(Stored items)
# # #

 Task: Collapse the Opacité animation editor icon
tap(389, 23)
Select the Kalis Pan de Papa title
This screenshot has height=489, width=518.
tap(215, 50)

# # #

Work instruction — An exact copy of every record is needed, so retype them all.

Task response —
 Task: Collapse the Opacité animation editor icon
tap(389, 23)
Select the Kalis Pan de Papa title
This screenshot has height=489, width=518.
tap(215, 50)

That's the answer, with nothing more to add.